As for cleanliness, I have become neater, as my wife is a very neat person. On the other hand, she has also learnt to tolerate a bit of messiness by sharing the same room, cupboard space, study table, and shelves with a “not so tidy” man.

For Donna, my calm demeanour has helped her to be less stressed. I reckon I am also a better man now as her constant reminders has helped me to be less laid back and relaxed.

Walking the middle ground in parenting

Our children, Sarah and Samuel, are now 23 and 18 years old. Right at the start, Donna and I agreed that we should give them these three things:

  1. Values to live right
  2. Music to worship
  3. Language to communicate with different cultures

We did the first two reasonably well. However, their Chinese is just as bad as ours. I guess the lesson here is that we do not just need common goals when raising children, we also need to be realistic. (We don’t even speak Chinese at home so how can we expect them to do so?)

There will be disagreements when raising children, especially when it comes to academics, tuition, and time for studies vs other things in life.

My wife places a much heavier emphasis on academics than I do. Because of my background as a prison officer, I know that there are some very smart people locked up in the prisons too. So to me, good values are more important than excellent grades.

My wife is protective of our children, and does not like to see them experience failure. As for me, I believe in giving my children permission to fail, and to learn from failure as it builds resilience.

Over the years, we have come to a middle ground and my wife has learned to let go.

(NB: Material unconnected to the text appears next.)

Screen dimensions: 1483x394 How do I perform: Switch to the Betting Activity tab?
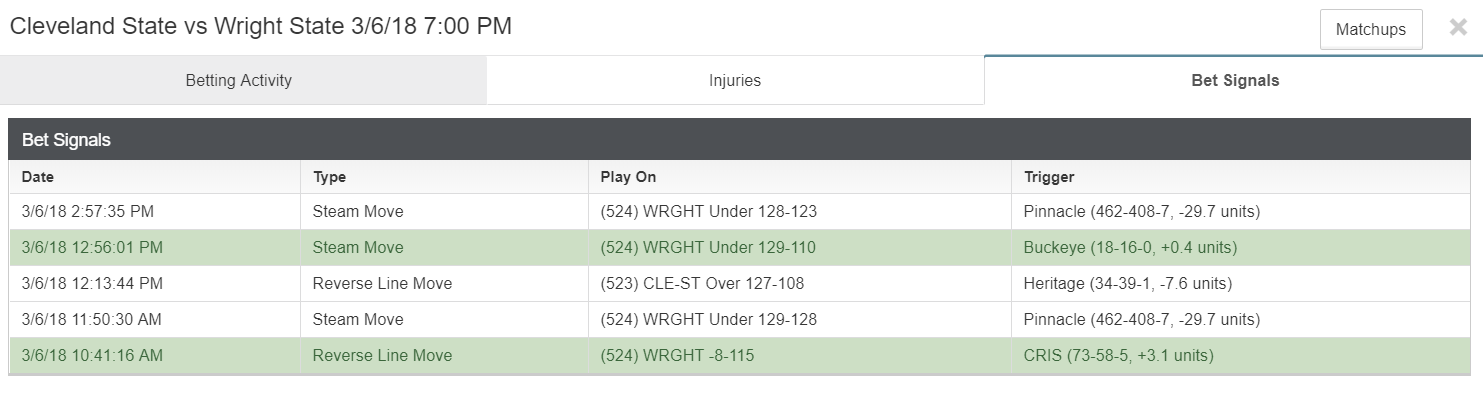pos(239,80)
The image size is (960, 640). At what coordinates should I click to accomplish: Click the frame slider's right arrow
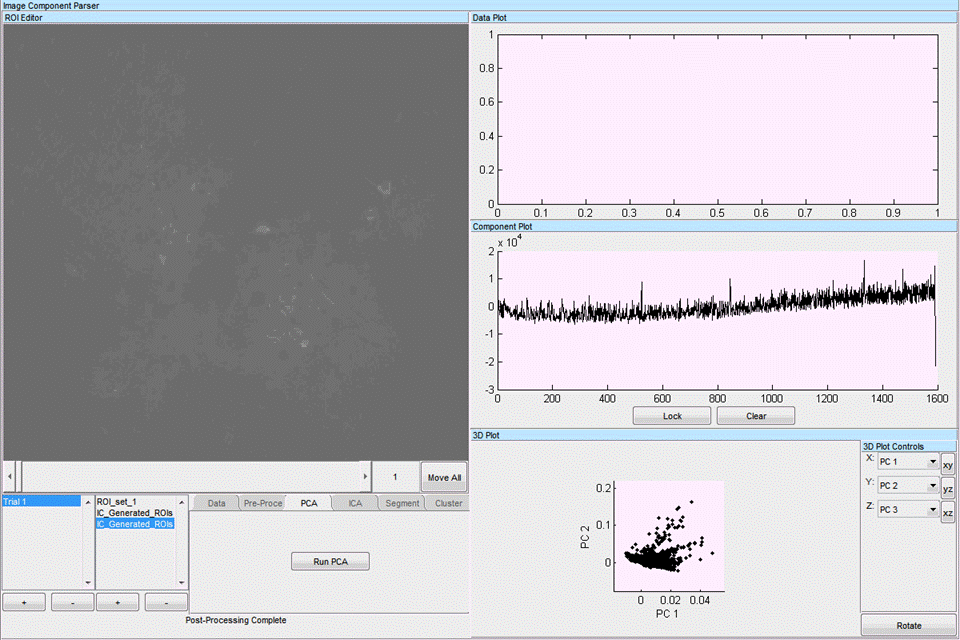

I have also learned to provide the emotional support to enable her to do this.

Negotiating our differences and coming to a compromise isn’t an easy task. But it helps that we share our thoughts with each other in respectful ways, and give grace when we falter.

It is not enough to marry the one we love. We must love the one we marry.

I asked this question at the beginning. “How is it that I now love her more than when we first started?”

The answer to that is perhaps my biggest lesson of all: It is not enough to marry the one we love. We must love the one we marry.

Also, having two aircon controllers help.